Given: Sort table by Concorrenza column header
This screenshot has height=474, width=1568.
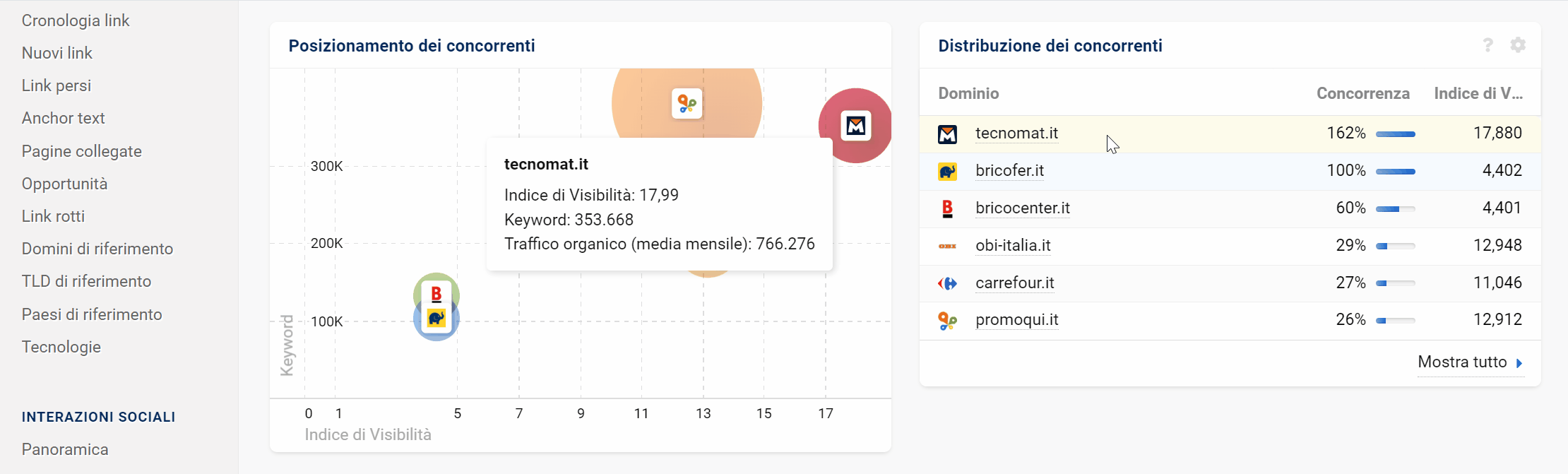Looking at the screenshot, I should click(1362, 93).
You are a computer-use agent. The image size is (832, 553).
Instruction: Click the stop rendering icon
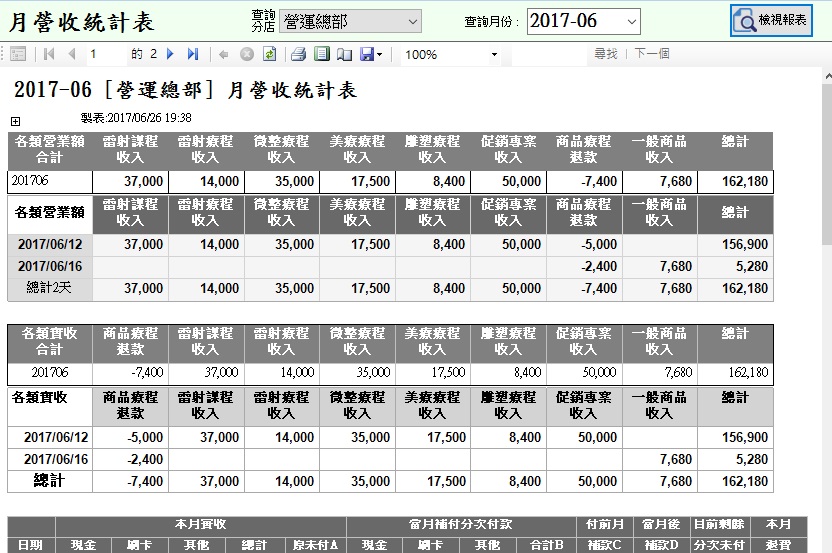[x=246, y=54]
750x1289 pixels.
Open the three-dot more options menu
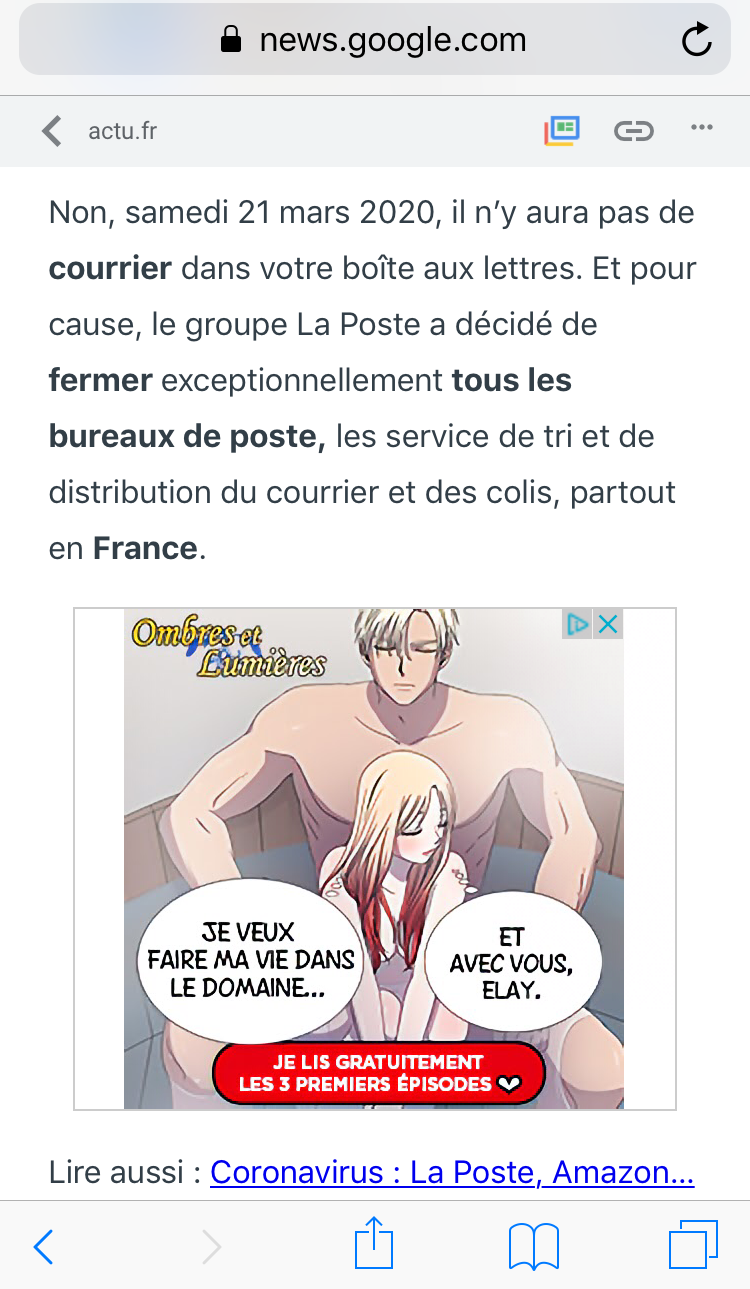coord(702,128)
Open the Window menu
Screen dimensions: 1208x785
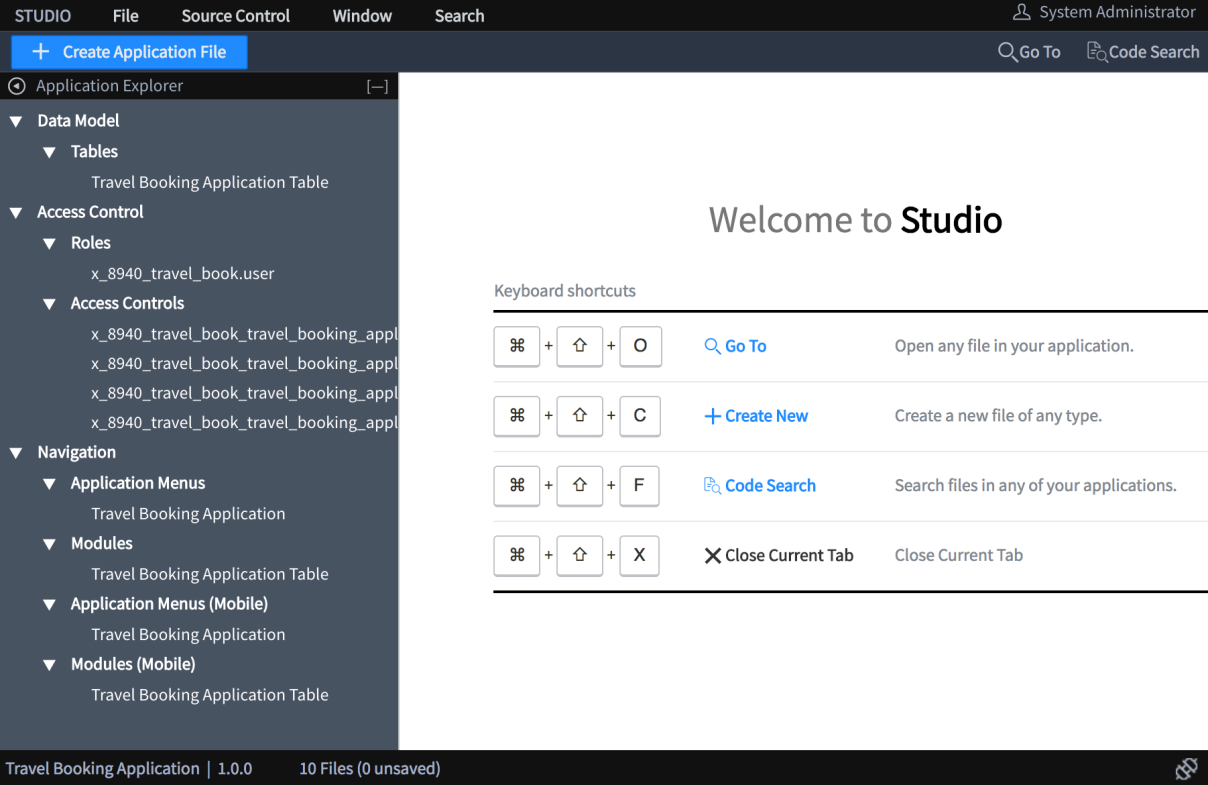tap(361, 15)
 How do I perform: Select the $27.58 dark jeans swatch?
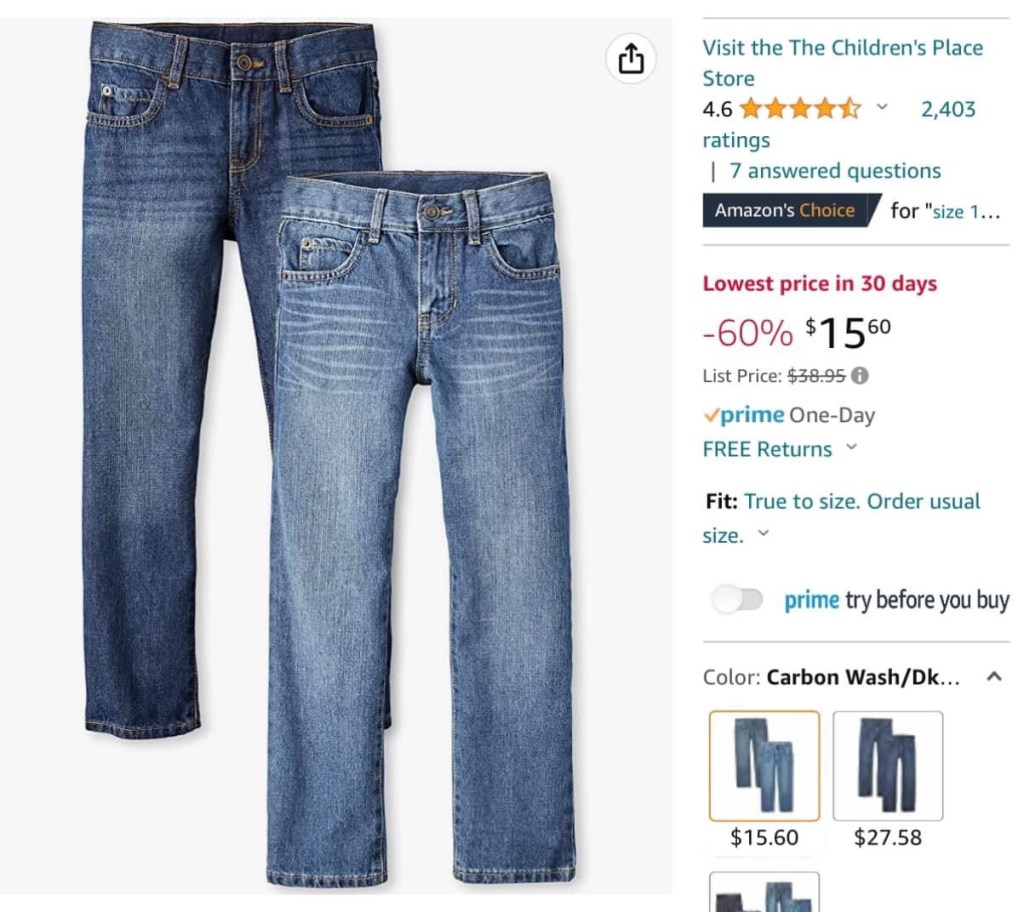[888, 766]
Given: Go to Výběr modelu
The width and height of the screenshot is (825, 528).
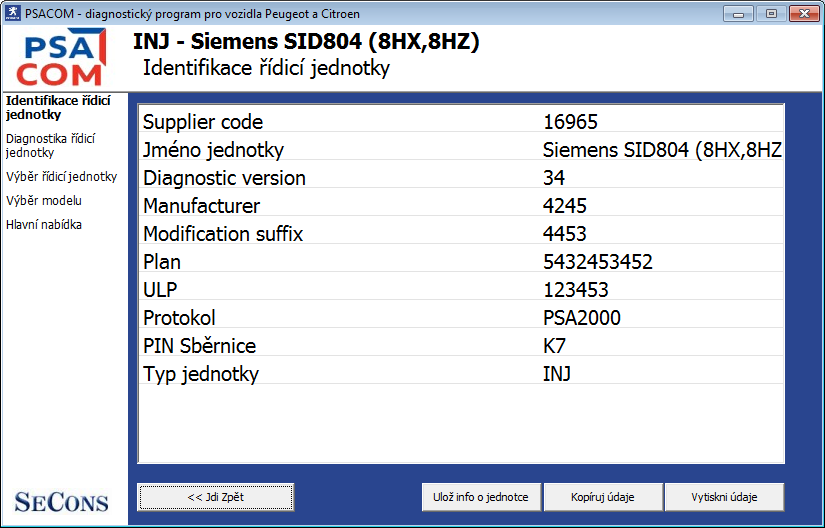Looking at the screenshot, I should pos(43,201).
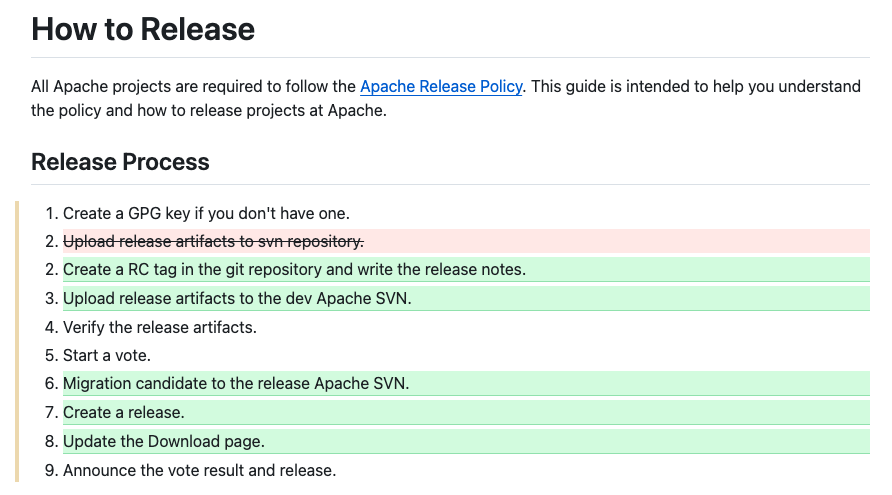Click the list number 1 marker
This screenshot has width=892, height=495.
51,213
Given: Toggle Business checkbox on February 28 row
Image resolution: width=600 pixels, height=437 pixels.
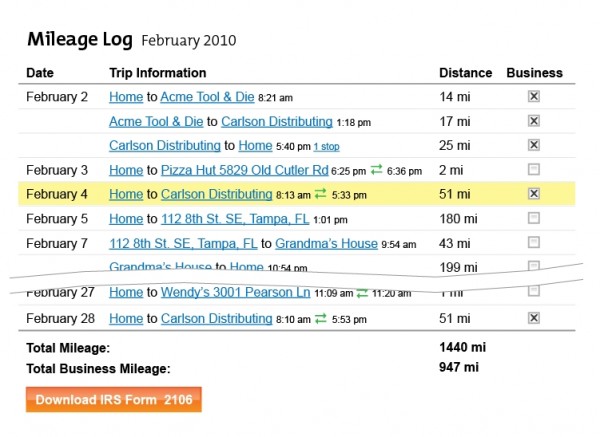Looking at the screenshot, I should [534, 318].
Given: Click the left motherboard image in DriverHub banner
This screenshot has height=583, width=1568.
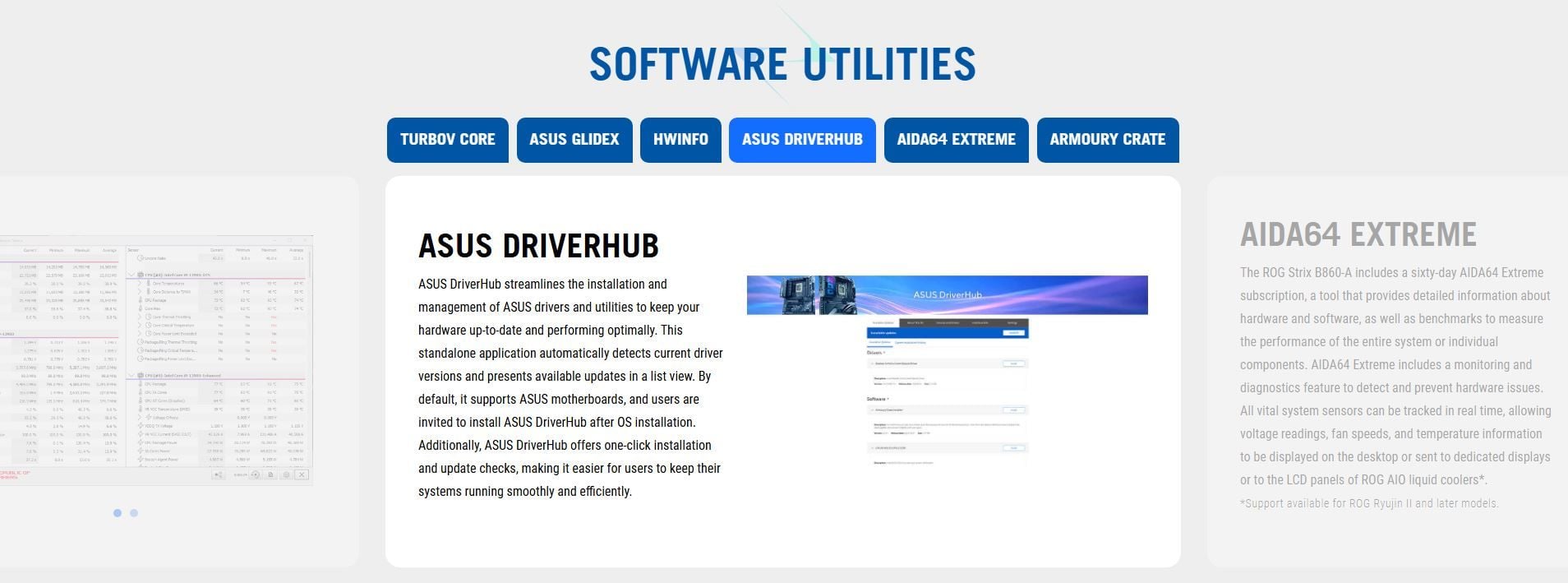Looking at the screenshot, I should (x=797, y=295).
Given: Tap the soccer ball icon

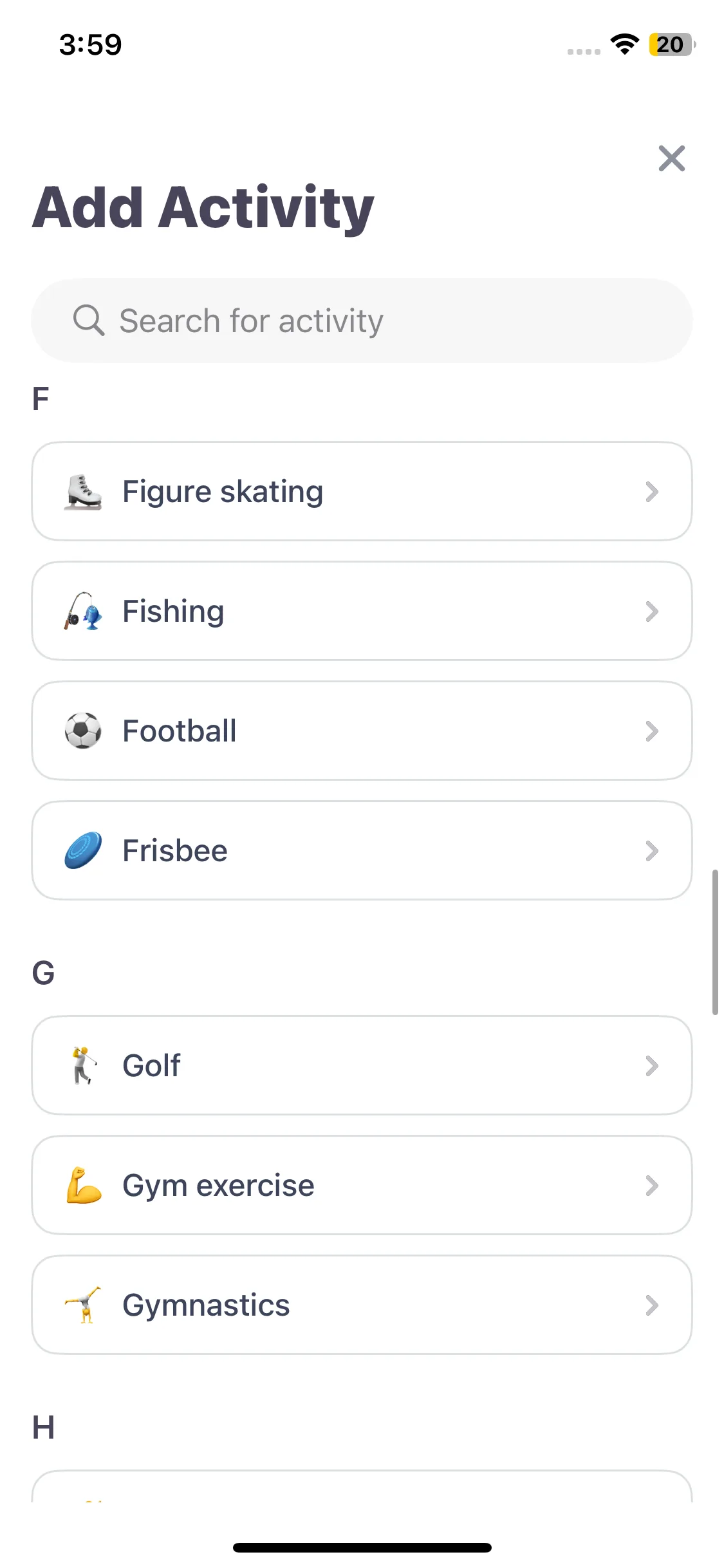Looking at the screenshot, I should (83, 731).
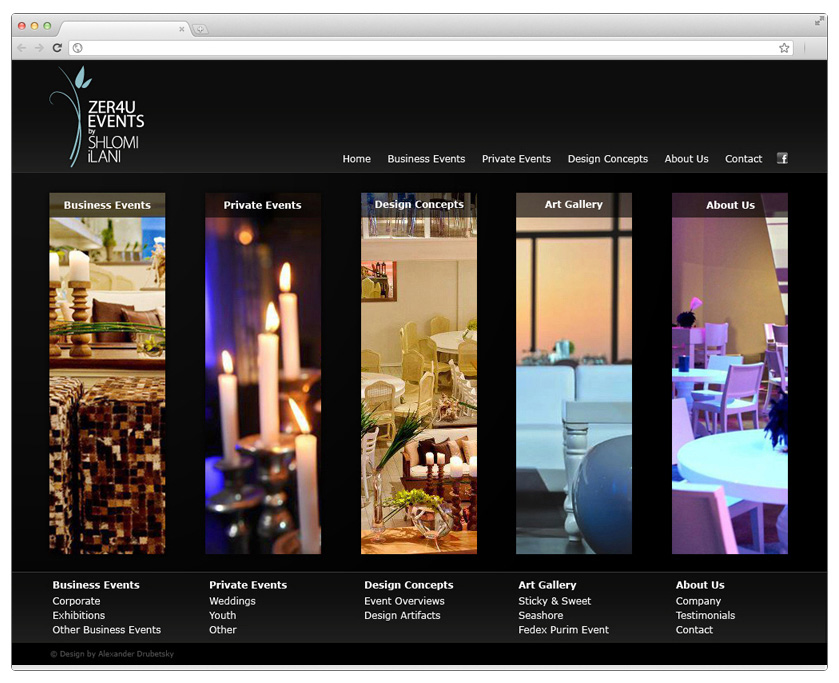The width and height of the screenshot is (839, 683).
Task: Click the site icon in the address bar
Action: click(77, 47)
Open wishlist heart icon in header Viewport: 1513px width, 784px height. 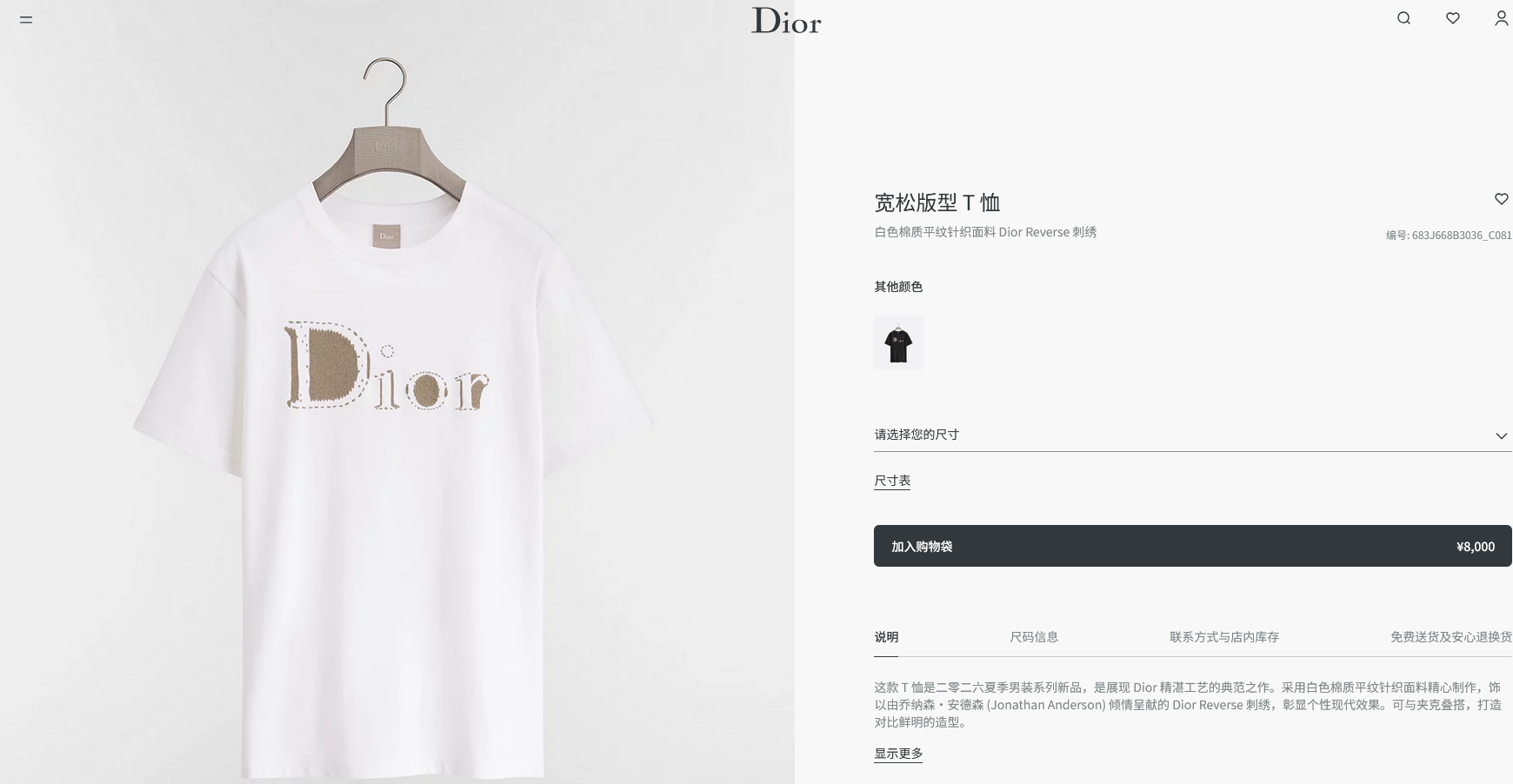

> What the task requires
Restate the records above in full and word for word, but do not carry over any pictures.

> Response to this exercise
Given: Sort table by Concorrenza column header
This screenshot has height=474, width=1568.
Looking at the screenshot, I should click(1362, 93).
You are a computer-use agent. The image size is (832, 553).
Instruction: Click the stop rendering icon
[x=246, y=54]
750x1289 pixels.
Open the three-dot more options menu
coord(702,128)
Open the Window menu
Screen dimensions: 1208x785
tap(361, 15)
 How do I perform: Select the $27.58 dark jeans swatch?
[888, 766]
Given: Go to Výběr modelu
The width and height of the screenshot is (825, 528).
Looking at the screenshot, I should pos(43,201).
Click the list number 1 marker
This screenshot has width=892, height=495.
51,213
Given: Toggle Business checkbox on February 28 row
Image resolution: width=600 pixels, height=437 pixels.
Looking at the screenshot, I should [534, 318].
Given: Click the left motherboard image in DriverHub banner
This screenshot has height=583, width=1568.
Looking at the screenshot, I should (x=797, y=295).
Given: Tap the soccer ball icon

Looking at the screenshot, I should (83, 731).
The width and height of the screenshot is (839, 683).
Task: Click the site icon in the address bar
Action: click(77, 47)
Open wishlist heart icon in header Viewport: 1513px width, 784px height. 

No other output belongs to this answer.